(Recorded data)

* * * * *

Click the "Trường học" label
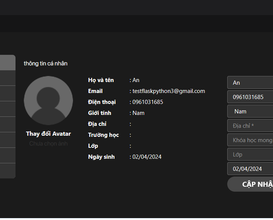The width and height of the screenshot is (273, 220). tap(103, 135)
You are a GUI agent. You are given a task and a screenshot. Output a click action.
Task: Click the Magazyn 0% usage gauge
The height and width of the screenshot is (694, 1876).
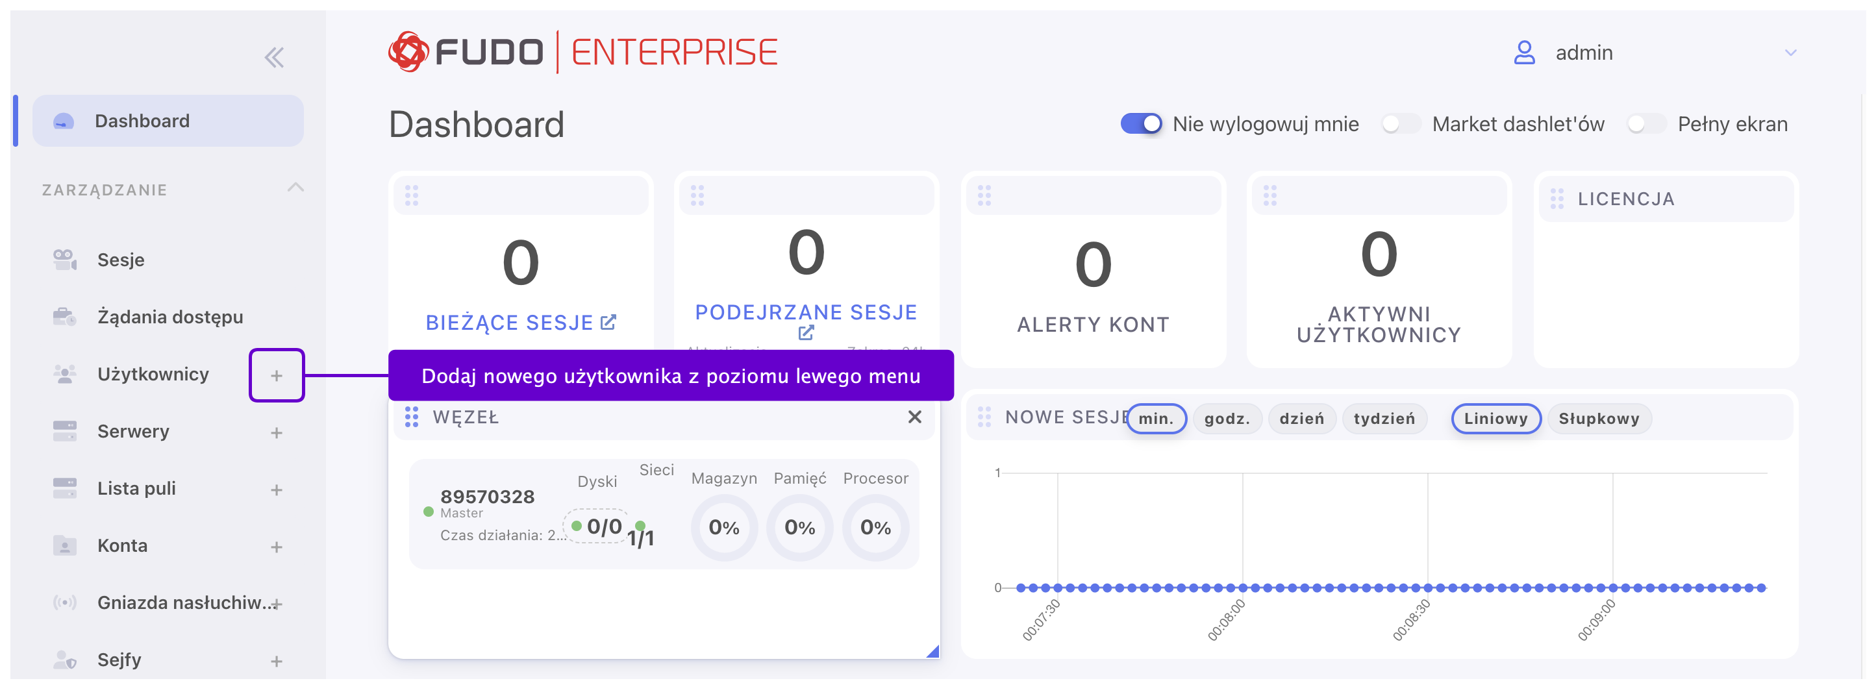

* * * * *

Directions. What I need is every record written out exactly, minus the pictures.

Exercise output.
Click the "Trường học" label
The width and height of the screenshot is (273, 220). tap(103, 135)
You are a GUI agent. You are given a task and a screenshot. Output a click action.
Task: Click the Magazyn 0% usage gauge
The height and width of the screenshot is (694, 1876).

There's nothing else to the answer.